DATA SUPPLIED:
○ ○ ○ ○

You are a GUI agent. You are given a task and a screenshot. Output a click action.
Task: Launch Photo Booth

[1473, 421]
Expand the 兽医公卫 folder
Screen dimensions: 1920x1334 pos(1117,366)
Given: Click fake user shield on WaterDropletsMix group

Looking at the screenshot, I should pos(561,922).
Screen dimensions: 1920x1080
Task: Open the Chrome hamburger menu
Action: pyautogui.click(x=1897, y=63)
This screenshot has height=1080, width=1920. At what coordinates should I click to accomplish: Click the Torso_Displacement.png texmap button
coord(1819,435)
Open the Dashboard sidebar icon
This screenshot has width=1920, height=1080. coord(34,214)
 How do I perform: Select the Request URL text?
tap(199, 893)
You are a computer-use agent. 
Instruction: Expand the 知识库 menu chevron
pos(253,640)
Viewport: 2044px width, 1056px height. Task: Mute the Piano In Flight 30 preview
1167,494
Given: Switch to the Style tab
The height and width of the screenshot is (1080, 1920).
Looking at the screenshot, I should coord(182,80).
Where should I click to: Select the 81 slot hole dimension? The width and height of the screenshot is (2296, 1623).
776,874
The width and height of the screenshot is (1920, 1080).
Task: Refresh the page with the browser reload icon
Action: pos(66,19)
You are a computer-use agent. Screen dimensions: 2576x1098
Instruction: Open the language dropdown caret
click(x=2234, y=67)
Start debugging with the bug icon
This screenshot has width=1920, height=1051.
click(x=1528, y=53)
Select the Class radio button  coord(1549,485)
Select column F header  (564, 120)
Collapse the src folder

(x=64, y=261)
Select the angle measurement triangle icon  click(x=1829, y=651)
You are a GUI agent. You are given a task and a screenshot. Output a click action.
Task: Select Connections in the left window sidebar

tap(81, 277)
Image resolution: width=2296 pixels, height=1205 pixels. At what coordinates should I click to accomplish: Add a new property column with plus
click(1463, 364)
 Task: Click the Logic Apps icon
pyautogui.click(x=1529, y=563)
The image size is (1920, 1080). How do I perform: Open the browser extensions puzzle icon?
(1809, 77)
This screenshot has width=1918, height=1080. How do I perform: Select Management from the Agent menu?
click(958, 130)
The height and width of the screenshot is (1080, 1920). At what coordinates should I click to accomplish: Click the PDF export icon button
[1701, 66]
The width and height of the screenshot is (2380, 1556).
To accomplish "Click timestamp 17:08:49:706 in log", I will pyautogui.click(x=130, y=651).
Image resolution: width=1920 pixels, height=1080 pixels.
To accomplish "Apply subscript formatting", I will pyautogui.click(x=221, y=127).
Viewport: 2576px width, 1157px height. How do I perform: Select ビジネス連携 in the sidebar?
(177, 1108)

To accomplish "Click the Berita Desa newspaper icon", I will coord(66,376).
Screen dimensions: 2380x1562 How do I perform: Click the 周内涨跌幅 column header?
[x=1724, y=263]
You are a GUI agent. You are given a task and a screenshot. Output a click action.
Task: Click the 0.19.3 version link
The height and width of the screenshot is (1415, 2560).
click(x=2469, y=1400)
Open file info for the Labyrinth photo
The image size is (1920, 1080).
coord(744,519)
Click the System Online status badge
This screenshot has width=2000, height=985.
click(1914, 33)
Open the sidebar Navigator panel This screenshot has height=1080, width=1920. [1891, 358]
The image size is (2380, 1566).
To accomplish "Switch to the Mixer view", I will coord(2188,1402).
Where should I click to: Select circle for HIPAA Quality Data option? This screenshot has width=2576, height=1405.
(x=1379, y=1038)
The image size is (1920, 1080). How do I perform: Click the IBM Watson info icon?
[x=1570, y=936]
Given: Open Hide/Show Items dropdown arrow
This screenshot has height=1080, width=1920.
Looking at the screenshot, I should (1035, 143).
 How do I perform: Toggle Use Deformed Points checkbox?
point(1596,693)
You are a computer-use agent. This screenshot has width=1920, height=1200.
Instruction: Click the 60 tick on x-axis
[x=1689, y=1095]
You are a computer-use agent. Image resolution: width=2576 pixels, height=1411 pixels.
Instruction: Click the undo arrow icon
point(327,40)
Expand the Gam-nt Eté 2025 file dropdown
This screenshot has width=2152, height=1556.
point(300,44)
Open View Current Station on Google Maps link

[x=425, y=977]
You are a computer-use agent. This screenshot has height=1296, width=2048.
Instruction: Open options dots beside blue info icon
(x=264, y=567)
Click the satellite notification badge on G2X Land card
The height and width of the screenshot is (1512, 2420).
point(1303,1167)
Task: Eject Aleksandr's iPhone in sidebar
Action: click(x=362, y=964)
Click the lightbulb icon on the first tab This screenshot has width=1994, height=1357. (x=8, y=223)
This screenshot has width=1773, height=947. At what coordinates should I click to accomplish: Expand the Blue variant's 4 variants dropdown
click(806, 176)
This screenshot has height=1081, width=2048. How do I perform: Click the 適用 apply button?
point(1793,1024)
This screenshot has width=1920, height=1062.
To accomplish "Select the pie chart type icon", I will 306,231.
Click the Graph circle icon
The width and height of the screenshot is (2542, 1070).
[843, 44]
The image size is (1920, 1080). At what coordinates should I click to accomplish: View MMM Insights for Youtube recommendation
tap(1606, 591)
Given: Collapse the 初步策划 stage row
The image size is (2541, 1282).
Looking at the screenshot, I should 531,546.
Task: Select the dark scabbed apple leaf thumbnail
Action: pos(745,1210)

○ ○ ○ ○

WHAT THE TASK ASKS:
Copy the records above exactly, leaving nothing out.

WRITTEN REPLY:
You are a GUI agent. You are given a task and a screenshot. Output a click action.
Task: Launch Photo Booth

[1473, 421]
Expand the 兽医公卫 folder
Screen dimensions: 1920x1334 pos(1117,366)
Given: Click fake user shield on WaterDropletsMix group

Looking at the screenshot, I should pos(561,922).
Screen dimensions: 1920x1080
Task: Open the Chrome hamburger menu
Action: pyautogui.click(x=1897, y=63)
This screenshot has height=1080, width=1920. At what coordinates should I click to accomplish: Click the Torso_Displacement.png texmap button
coord(1819,435)
Open the Dashboard sidebar icon
This screenshot has width=1920, height=1080. coord(34,214)
 How do I perform: Select the Request URL text?
tap(199, 893)
You are a computer-use agent. 
Instruction: Expand the 知识库 menu chevron
pos(253,640)
Viewport: 2044px width, 1056px height. Task: Mute the Piano In Flight 30 preview
1167,494
Given: Switch to the Style tab
The height and width of the screenshot is (1080, 1920).
Looking at the screenshot, I should coord(182,80).
Where should I click to: Select the 81 slot hole dimension? The width and height of the screenshot is (2296, 1623).
776,874
The width and height of the screenshot is (1920, 1080).
Task: Refresh the page with the browser reload icon
Action: pos(66,19)
You are a computer-use agent. Screen dimensions: 2576x1098
Instruction: Open the language dropdown caret
click(x=2234, y=67)
Start debugging with the bug icon
This screenshot has width=1920, height=1051.
click(x=1528, y=53)
Select the Class radio button  coord(1549,485)
Select column F header  (564, 120)
Collapse the src folder

(x=64, y=261)
Select the angle measurement triangle icon  click(x=1829, y=651)
You are a GUI agent. You are given a task and a screenshot. Output a click action.
Task: Select Connections in the left window sidebar

tap(81, 277)
Image resolution: width=2296 pixels, height=1205 pixels. At what coordinates should I click to accomplish: Add a new property column with plus
click(1463, 364)
 Task: Click the Logic Apps icon
pyautogui.click(x=1529, y=563)
The image size is (1920, 1080). How do I perform: Open the browser extensions puzzle icon?
(1809, 77)
This screenshot has width=1918, height=1080. How do I perform: Select Management from the Agent menu?
click(958, 130)
The height and width of the screenshot is (1080, 1920). At what coordinates should I click to accomplish: Click the PDF export icon button
[1701, 66]
The width and height of the screenshot is (2380, 1556).
To accomplish "Click timestamp 17:08:49:706 in log", I will pyautogui.click(x=130, y=651).
Image resolution: width=1920 pixels, height=1080 pixels.
To accomplish "Apply subscript formatting", I will pyautogui.click(x=221, y=127).
Viewport: 2576px width, 1157px height. How do I perform: Select ビジネス連携 in the sidebar?
(177, 1108)

To accomplish "Click the Berita Desa newspaper icon", I will coord(66,376).
Screen dimensions: 2380x1562 How do I perform: Click the 周内涨跌幅 column header?
[x=1724, y=263]
You are a GUI agent. You are given a task and a screenshot. Output a click action.
Task: Click the 0.19.3 version link
The height and width of the screenshot is (1415, 2560).
click(x=2469, y=1400)
Open file info for the Labyrinth photo
The image size is (1920, 1080).
coord(744,519)
Click the System Online status badge
This screenshot has width=2000, height=985.
click(1914, 33)
Open the sidebar Navigator panel This screenshot has height=1080, width=1920. [1891, 358]
The image size is (2380, 1566).
To accomplish "Switch to the Mixer view", I will coord(2188,1402).
Where should I click to: Select circle for HIPAA Quality Data option? This screenshot has width=2576, height=1405.
(x=1379, y=1038)
The image size is (1920, 1080). How do I perform: Click the IBM Watson info icon?
[x=1570, y=936]
Given: Open Hide/Show Items dropdown arrow
This screenshot has height=1080, width=1920.
Looking at the screenshot, I should (1035, 143).
 How do I perform: Toggle Use Deformed Points checkbox?
point(1596,693)
You are a computer-use agent. This screenshot has width=1920, height=1200.
Instruction: Click the 60 tick on x-axis
[x=1689, y=1095]
You are a computer-use agent. Image resolution: width=2576 pixels, height=1411 pixels.
Instruction: Click the undo arrow icon
point(327,40)
Expand the Gam-nt Eté 2025 file dropdown
This screenshot has width=2152, height=1556.
point(300,44)
Open View Current Station on Google Maps link

[x=425, y=977]
You are a computer-use agent. This screenshot has height=1296, width=2048.
Instruction: Open options dots beside blue info icon
(x=264, y=567)
Click the satellite notification badge on G2X Land card
The height and width of the screenshot is (1512, 2420).
point(1303,1167)
Task: Eject Aleksandr's iPhone in sidebar
Action: click(x=362, y=964)
Click the lightbulb icon on the first tab This screenshot has width=1994, height=1357. (x=8, y=223)
This screenshot has width=1773, height=947. At what coordinates should I click to accomplish: Expand the Blue variant's 4 variants dropdown
click(806, 176)
This screenshot has height=1081, width=2048. How do I perform: Click the 適用 apply button?
point(1793,1024)
This screenshot has width=1920, height=1062.
To accomplish "Select the pie chart type icon", I will 306,231.
Click the Graph circle icon
The width and height of the screenshot is (2542, 1070).
[843, 44]
The image size is (1920, 1080). At what coordinates should I click to accomplish: View MMM Insights for Youtube recommendation
tap(1606, 591)
Given: Collapse the 初步策划 stage row
The image size is (2541, 1282).
Looking at the screenshot, I should 531,546.
Task: Select the dark scabbed apple leaf thumbnail
Action: pos(745,1210)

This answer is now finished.